Natural gas plant
Natural gas futures climbed to a three-week high in New York on forecasts of above-normal temperatures that may boost demand for the power-plant fuel.
Gas advanced as much as 4.5 percent after forecasters including MDA EarthSat Weather in Rockville, Maryland, predicted hotter-than-normal weather in the central and eastern U.S. through June 10. Temperatures may be up to 14 degrees above normal in parts of the southern central U.S., according to MDA.
“The return to hot weather is giving us a little bit of a psychological boost,” said Phil Flynn, vice president of research at PFGBest in Chicago. “Thursday we had a very bearish storage injection, and the warm weather was the only thing that kept the market from cracking altogether.”
According to Bloomberg report, natural gas for July delivery rose 18.1 cents, or 4.2 percent, to $4.541 per million British thermal units . on the New York Mercantile Exchange. The futures touched $4.558, the highest intraday price for a contract closest to expiration since May 5.
Gas prices are trading near the 61.8 percent Fibonacci retracement level after reaching a 14-week high of $4.729 per million British thermal units on May 2. Some technical traders view this move as a signal that prices will climb.
Fibonacci analysis is based on the theory that prices tend to drop or climb by certain percentages after reaching a high or low.
Warm weather can increase demand for air conditioning, sparking demand for gas from power generators. The high temperature in Dallas on June 4 may be 99 degrees Fahrenheit (37 Celsius), 10 above normal, according AccuWeather Inc. in State College, Pennsylvania. The high in New York may be 80 degrees, 4 above normal.
Cooling demand in the U.S. may be 7 percent above normal from June 2 through June 6, said David Salmon, a meteorologist with Weather Derivatives in Belton, Missouri.
Power plants use about 30 percent of the nation’s gas supplies, according to the Energy Department.

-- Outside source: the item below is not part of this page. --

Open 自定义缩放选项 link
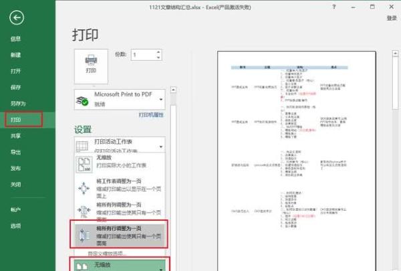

Gas stockpiles rose 105 billion cubic feet in the week ended May 20 to 2.024 trillion cubic feet, the department reported Thursday. The five-year average storage change for the week is an increase of 95 billion cubic feet, department data showed.
Supplies were 1.3 percent below the five-year average last week, narrower than a deficit of 1.8 percent the previous week. Storage levels were 10 percent below the level a year earlier compared with 11 percent a week earlier.
“We certainly could see storage refill to the 3,800 bcf level in 2011 (and maybe set a record), but, at this point, we do not expect gas in storage to reach peak capacity of 4,050” billion, analysts including Cameron Horwitz at Canaccord Genuity in Houston said in a note to clients Friday.